Extend the essay on equitable grading that follows, starting right after the sentence ending "get to practicing his scales."

SUPPLIED TEXT:
>>>

Samuel’s first language is not English, so he sometimes needs help understanding things that the teacher says. Sometimes, he asks questions in class about phrases he’s just never heard before or words that he didn’t know existed in English, and the teacher helps him understand. He likes the help and also likes the participation points he gets for talking. But other times, there are so many unfamiliar or confusing words that the teacher couldn’t possibly stop to translate all of them. Instead, he makes lists of words that he needs to look up later in a little notebook that he keeps in his pocket. Sometimes, the words are complex-sounding but easy to understand like “sporadically” or “insightful.” Other times, the words are simpler but confusing, like “they’re” which means “they are,” “there” which is a place, and “their” which means something that belongs to a group of people, but all three versions sound exactly the same when said aloud.
One day, Samuel asks a question aloud in class, and the teacher helps him as happens often. But on this day, a student records a video of Samuel asking his question. Then, the student edits the video to repeat his question multiple times and stitches a popular song in the background that repeats the words, “I was wrong” multiple times. And posts it to Snapchat.
By that afternoon, the Snapchat video has made its way to Samuel. He is mortified. All he had been trying to do was understand. What was so ridiculous about that? Why was it all so funny?
He figures it out: Intelligence is not something to be honored or to aspire to or to work for. If actively learning means having his feelings constantly mocked for every student in school to see, he is not interested.
So, now he sits in class without saying much. When he is confused, he no longer asks questions, no longer gets participation points. When he is stuck, he doesn’t take out his notebook. Instead, he works on his learning at home as best he can where no one else speaks English and where no one else can hurt him.

Equitable Grading Take-Away:Grading shouldn’t depend on students advocating for themselves or participating in required Q&A, even to ask questions about what they don’t understand; these practices support learning for some students but not for every student. Additionally, including participation in the grade calculation can unwittingly invite bias and has the potential to limit–rather than expand–the ways that we expect students to show up in the classroom.

The Musician’s Misgivings

Jason has always loved learning. Ever since memorizing the sound of Ladysmith Black Mambazo singing the alphabet song on Sesame Street, he has taken to listening to and absorbing anything he can put to his ears. He has always had a remarkable ability to hear a story once and recall all the details days later. He could hear a conversation that he was not necessarily part of and yet quote exactly what someone said. Even with music, he could hear a song and then, moments later, play most of that same song on a piano. A chorus teacher once told him that he had perfect pitch.
Now, it’s eighth grade, and Jason has joined the school band, picking up the trumpet. Playing it brings him so much joy that he races through his homework at night just so that he can hurry up and get to practicing his scales.

<<<

INFORMATION SHOWN:
>>>

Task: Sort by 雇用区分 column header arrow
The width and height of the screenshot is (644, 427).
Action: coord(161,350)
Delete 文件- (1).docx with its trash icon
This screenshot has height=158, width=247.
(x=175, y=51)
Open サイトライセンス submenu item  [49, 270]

<<<
>>>

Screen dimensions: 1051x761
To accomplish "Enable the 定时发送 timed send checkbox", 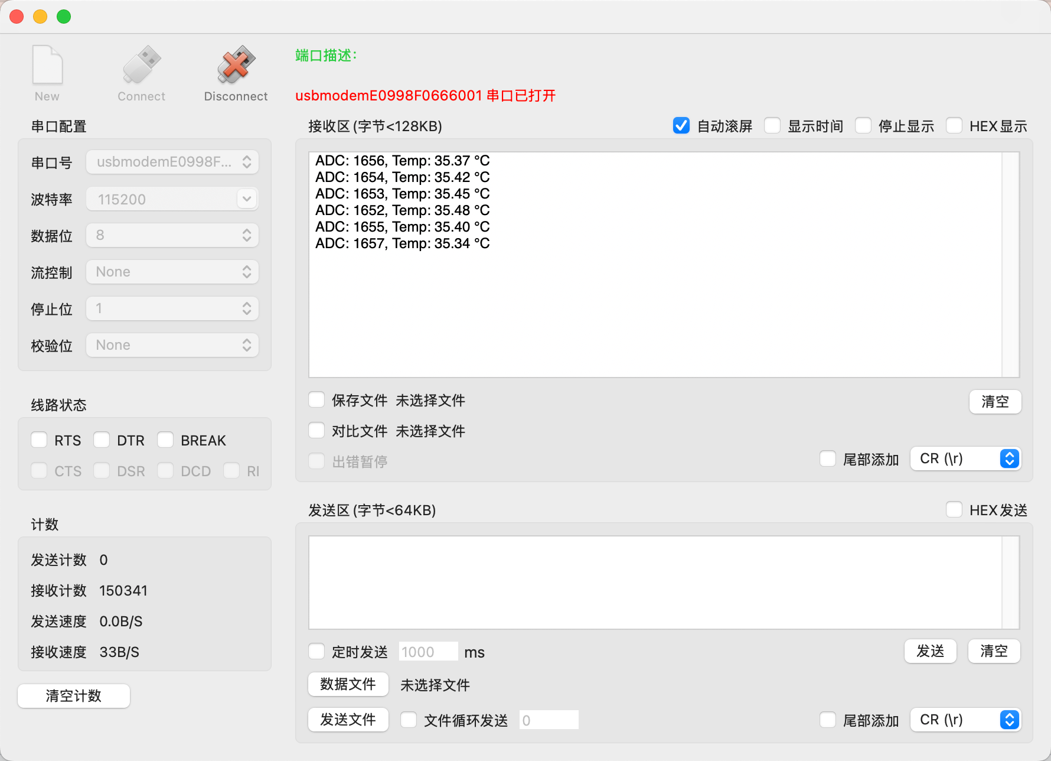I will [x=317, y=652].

<<<
>>>

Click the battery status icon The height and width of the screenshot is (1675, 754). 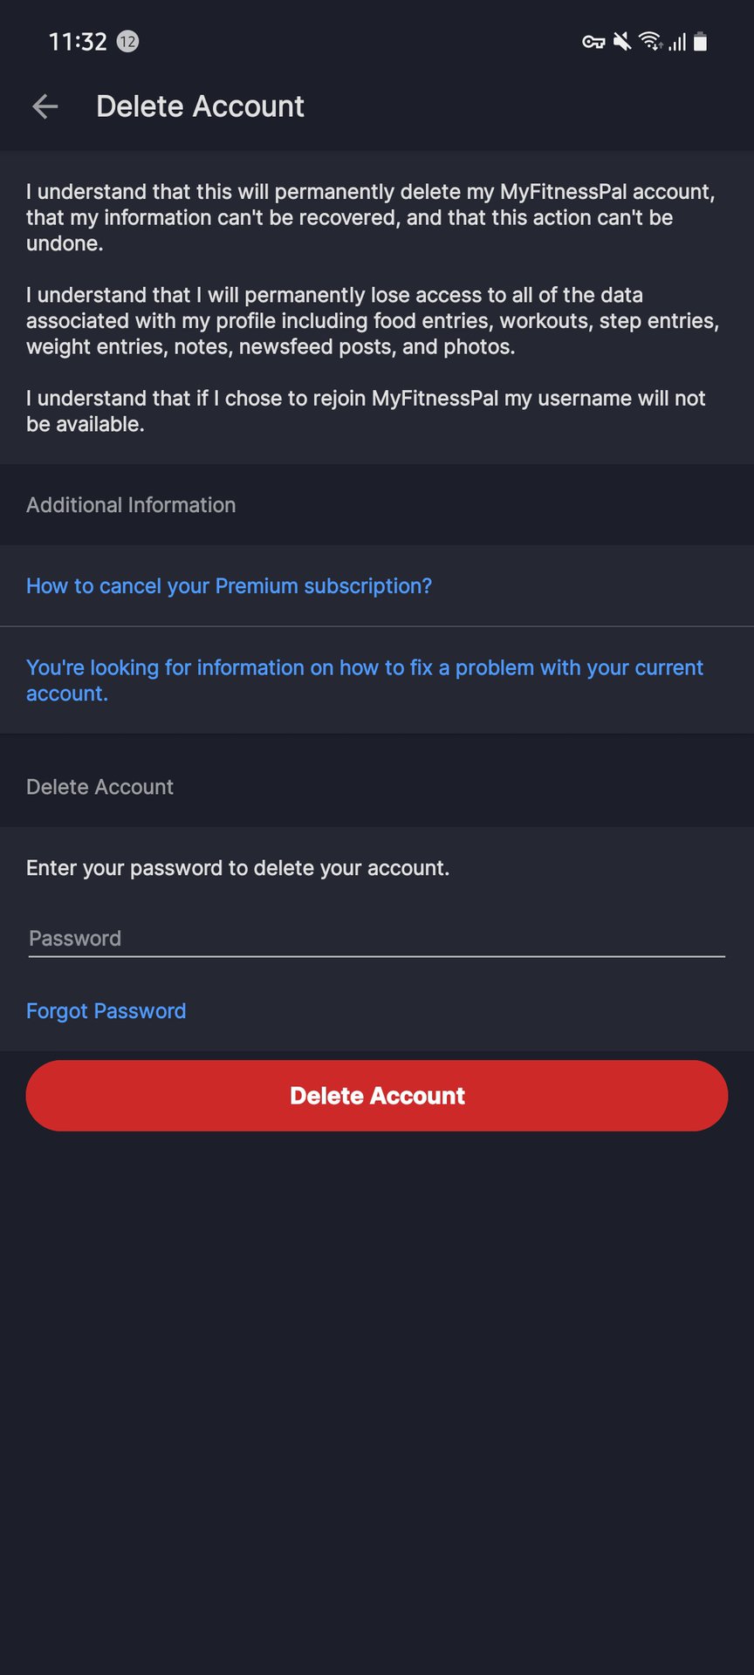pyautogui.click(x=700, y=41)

<<<

THE ANSWER:
What is tough about band class, though, are the quizzes and tests that the band director gives. For the first time in his musical life, Jason feels like he’s missing something, not getting it, or is just… stupid. He does the practice work, usually defining musical terminology and responding to short-answer questions, but then he tanks the quizzes, which are multiple choice. Then, they have some days where they practice what they’ve learned with Kahoot games. Jason loves those days! Kahoot is fun, plus he gets to work with his friends in teams. At the end of a Kahoot class, he also feels like he’s learned something. But then he takes the test a couple of days later, and it’s multiple choice again. He knows that he knows the words on the page and the questions he’s being asked, but he can’t seem to express his learning.
The band instructor has even pulled Jason aside and said, “I know that you know this stuff. Multiple-choice tests are just the way we grade in our department.”
Jason walks away wishing there were different kinds of tests other than multiple choice. He would even be okay with the multiple-choice tests if they at least practiced some of those before the real test. But his final thought ends up being, “Maybe I’m just bad at tests… or maybe I just shouldn’t be a musician.”

Equitable Grading Take-Away: Assessments should not rely on a singular format; instead, they should utilize diverse formats and designs to offer a more accurate description of student understanding. Plus, an assessment is a more fair and accurate reflection of student understanding when the practice work leading up to it reflects the same content and format as the assessment itself.

So, what can we do?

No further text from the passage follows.